If your storage went to a photo library, a music collection, or years of downloaded files with copies scattered across folders, Gemini 2 will surface gigabytes that a general cleaner misses. It scans external drives and photo libraries, and it keeps a record so you can undo a removal if you change your mind.
Pricing has shifted toward subscription and Setapp bundling, though a standalone license is still available (roughly $19.99 to $32 depending on the option and region). It is a narrow tool by design. For duplicates it is excellent, but you will still want something else for caches, large files, and organization. If duplicates are your whole problem, it is the sharpest pick.

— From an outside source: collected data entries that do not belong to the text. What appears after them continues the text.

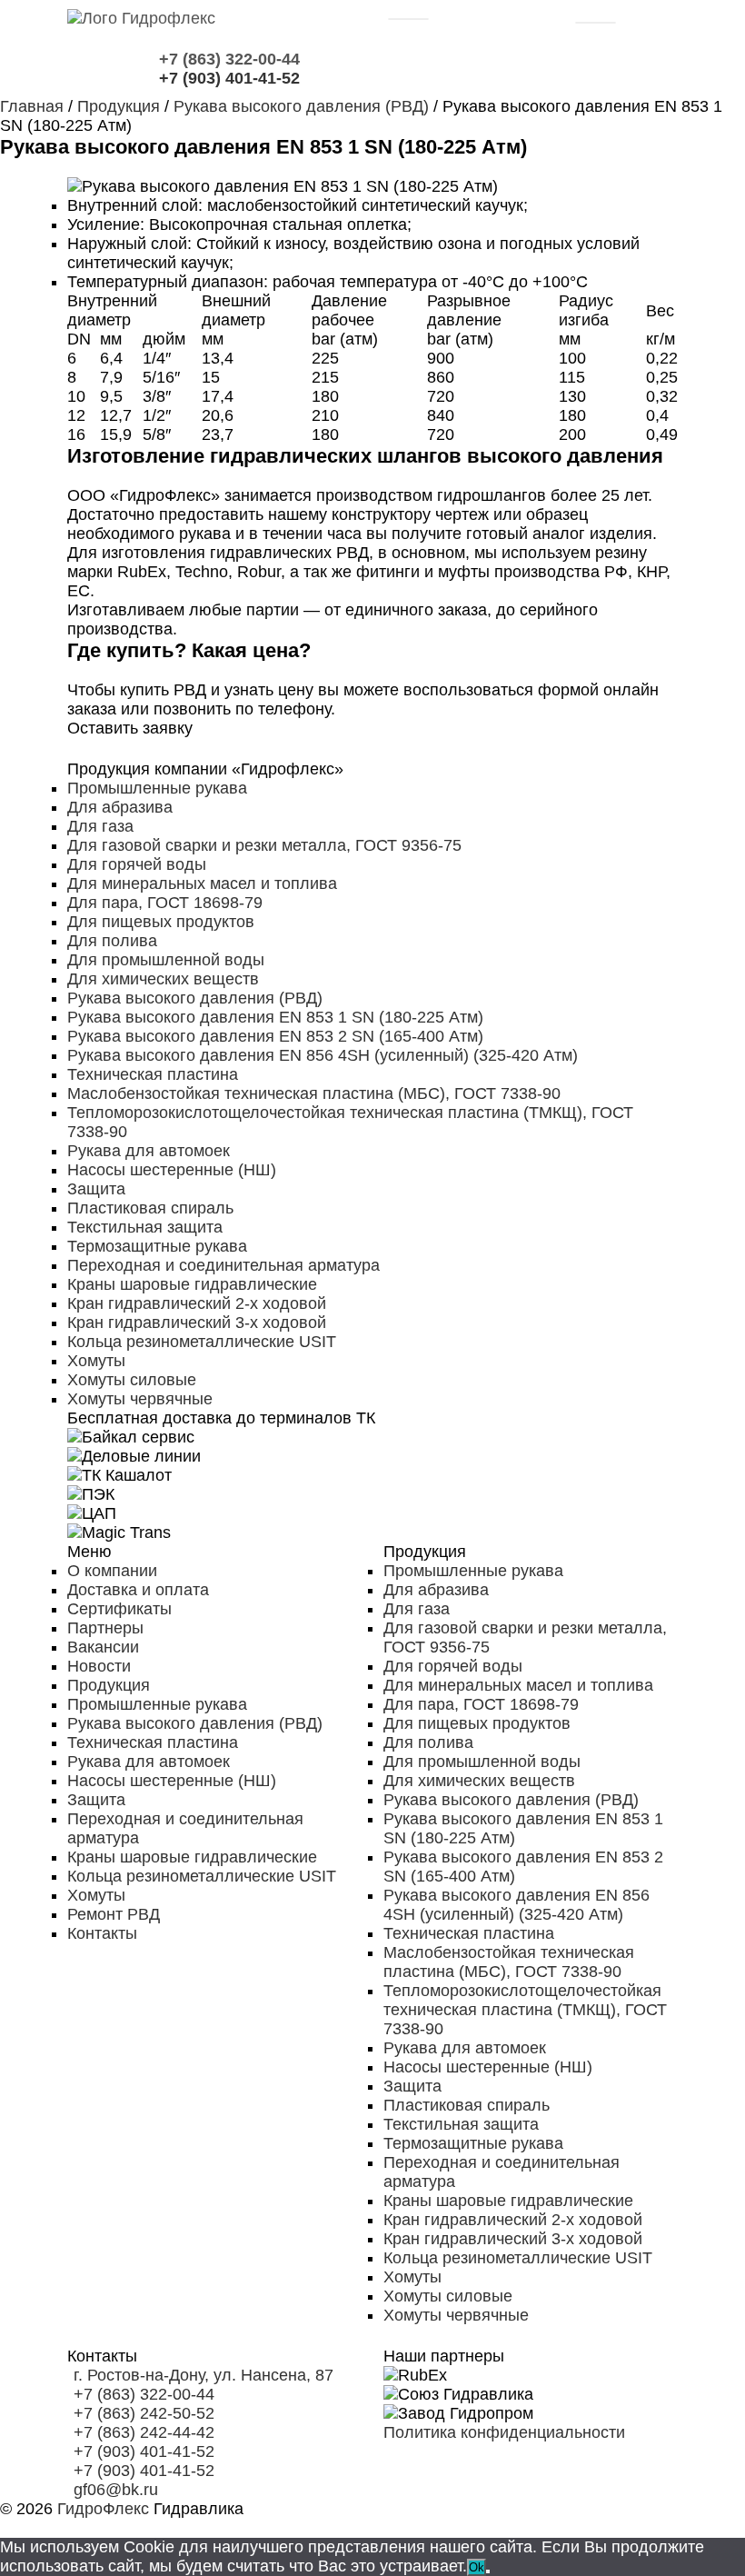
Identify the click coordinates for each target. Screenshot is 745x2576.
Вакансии (103, 1647)
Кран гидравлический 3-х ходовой (196, 1322)
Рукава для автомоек (148, 1151)
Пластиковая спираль (150, 1208)
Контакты (102, 1933)
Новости (99, 1666)
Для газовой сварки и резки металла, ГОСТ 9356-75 (264, 845)
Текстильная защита (145, 1227)
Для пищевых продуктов (160, 922)
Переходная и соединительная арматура (223, 1265)
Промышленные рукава (157, 788)
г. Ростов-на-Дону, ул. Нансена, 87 (203, 2375)
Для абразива (120, 807)
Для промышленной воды (165, 960)
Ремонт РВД (113, 1914)
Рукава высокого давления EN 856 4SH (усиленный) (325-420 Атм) (322, 1055)
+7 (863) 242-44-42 (144, 2432)
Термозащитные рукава (157, 1246)
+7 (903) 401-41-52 (144, 2451)
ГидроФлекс (103, 2509)
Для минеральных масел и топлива (202, 883)
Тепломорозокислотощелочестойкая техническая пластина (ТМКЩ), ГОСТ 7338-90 (525, 2010)
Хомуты (96, 1361)
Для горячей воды (136, 864)
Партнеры (105, 1628)
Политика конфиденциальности (504, 2432)
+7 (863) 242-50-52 (144, 2413)
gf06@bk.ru (116, 2490)
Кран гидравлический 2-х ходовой (196, 1303)
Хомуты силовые (131, 1380)
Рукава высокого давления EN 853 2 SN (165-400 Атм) (275, 1036)
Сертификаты (119, 1609)
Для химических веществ (163, 979)
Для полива (112, 941)
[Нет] (488, 2571)
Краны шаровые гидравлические (192, 1284)
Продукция (108, 1685)
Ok (476, 2567)
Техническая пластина (152, 1074)
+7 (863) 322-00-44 (144, 2394)
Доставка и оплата (138, 1590)
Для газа (100, 826)
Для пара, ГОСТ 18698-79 (165, 903)
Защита (96, 1189)
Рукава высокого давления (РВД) (195, 998)
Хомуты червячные (140, 1399)
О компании (112, 1571)
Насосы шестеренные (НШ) (171, 1170)
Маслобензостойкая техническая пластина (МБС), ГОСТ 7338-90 (314, 1093)
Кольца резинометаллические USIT (201, 1342)
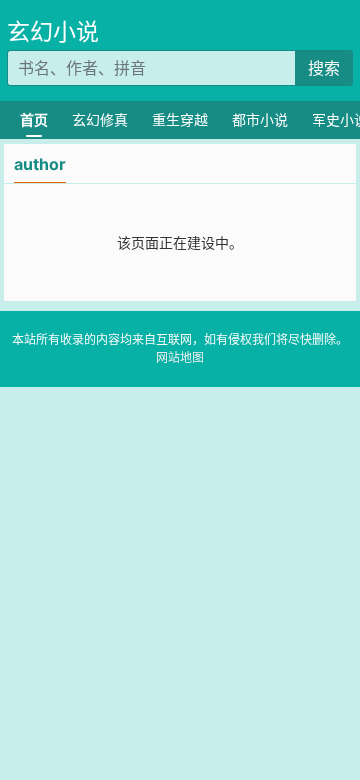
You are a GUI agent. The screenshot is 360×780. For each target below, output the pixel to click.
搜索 (324, 68)
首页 (34, 119)
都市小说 (260, 119)
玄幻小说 (53, 32)
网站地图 (180, 357)
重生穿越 (180, 119)
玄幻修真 (100, 119)
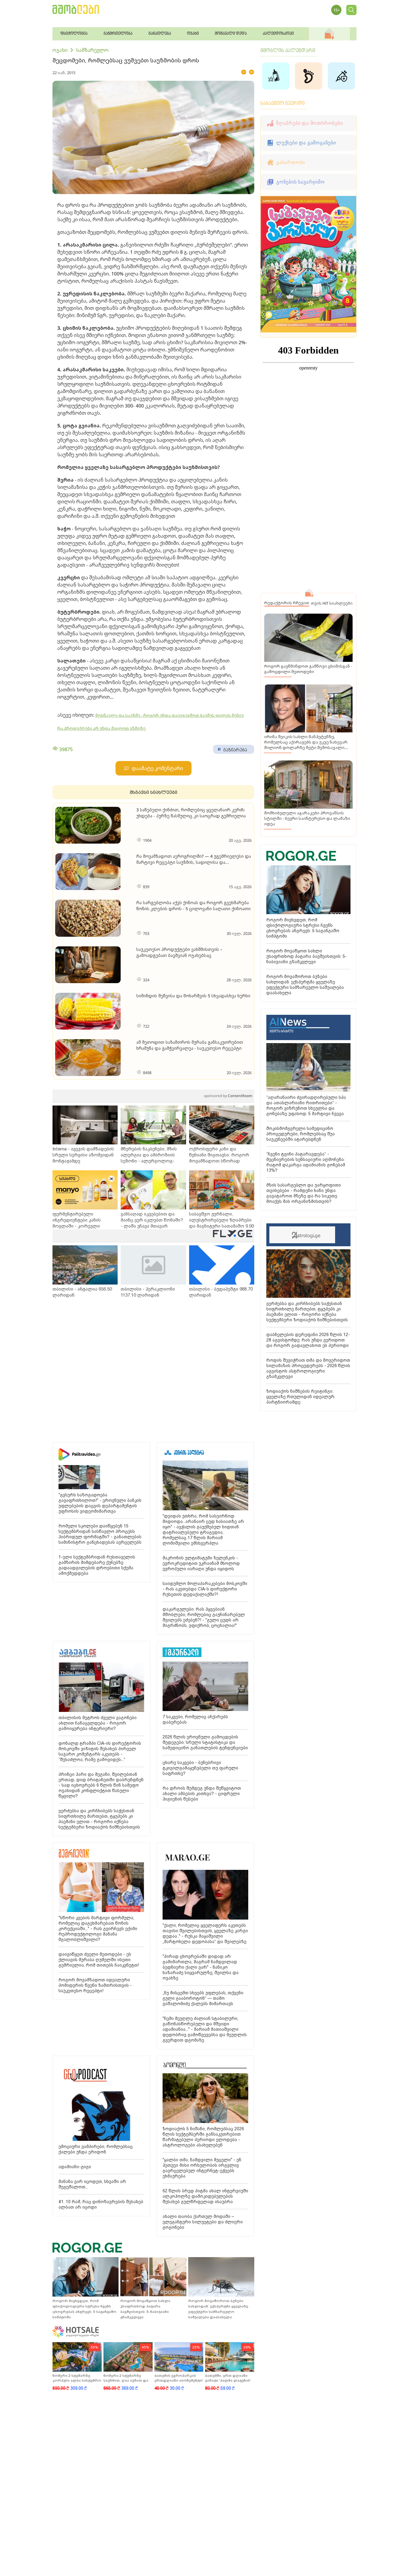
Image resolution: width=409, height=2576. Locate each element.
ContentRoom (228, 1095)
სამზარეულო (92, 50)
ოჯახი (60, 50)
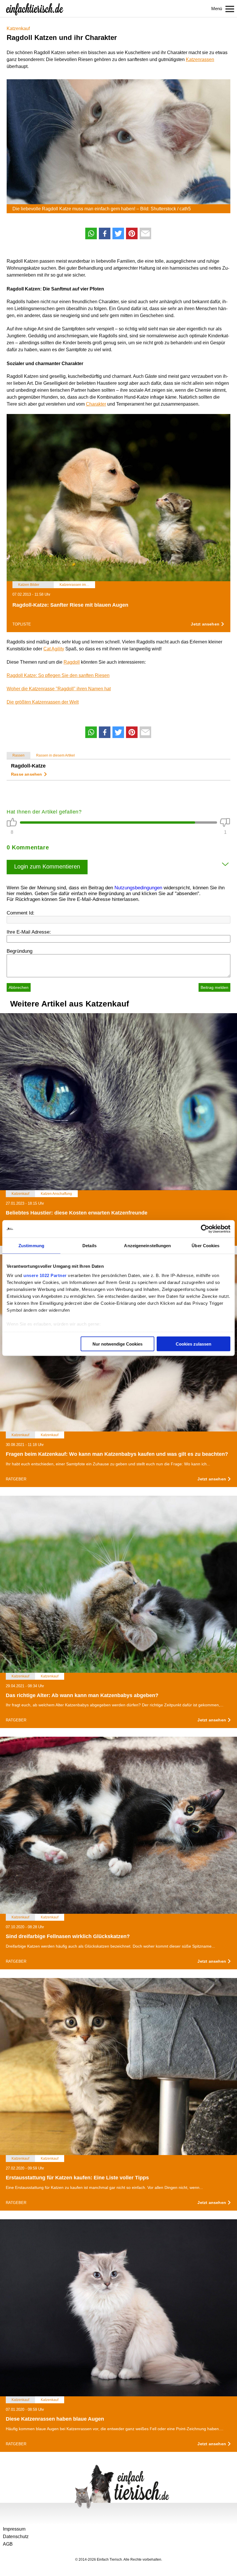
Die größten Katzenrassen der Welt (43, 702)
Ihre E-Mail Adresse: (29, 932)
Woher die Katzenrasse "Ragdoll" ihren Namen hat (59, 688)
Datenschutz (16, 2536)
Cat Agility (53, 648)
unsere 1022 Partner (45, 1275)
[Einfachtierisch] (35, 8)
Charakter (96, 404)
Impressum (14, 2529)
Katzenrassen (200, 59)
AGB (8, 2544)
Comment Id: (20, 913)
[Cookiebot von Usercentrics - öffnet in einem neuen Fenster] (205, 1229)
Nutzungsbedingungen (138, 887)
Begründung (19, 951)
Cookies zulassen (193, 1344)
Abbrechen (19, 987)
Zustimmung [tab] (31, 1245)
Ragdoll (72, 662)
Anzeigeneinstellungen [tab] (147, 1245)
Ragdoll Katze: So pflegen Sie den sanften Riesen (58, 675)
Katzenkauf (18, 28)
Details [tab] (89, 1245)
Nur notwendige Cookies (117, 1344)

- Finds exact and similar duplicates
- Smart Selection speeds up cleanup
- Scans photo libraries and external drives
- Undo history for peace of mind
- Duplicates only, no broader cleaning
- Pricing leans subscription or Setapp
- No organizing or renaming
- Overlaps with tools that include a duplicate scan
5. OnyX: Best Free Tool for Power Users
OnyX
OnyX by Titanium Software has been a free staple for advanced Mac users for two decades, and it is still excellent in 2026. It exposes maintenance tasks macOS normally hides: clearing system and user caches, purging logs, rebuilding databases and the Spotlight index, running the built-in maintenance scripts, and flushing browser and app caches. Much of that space is invisible to the built-in Storage panel.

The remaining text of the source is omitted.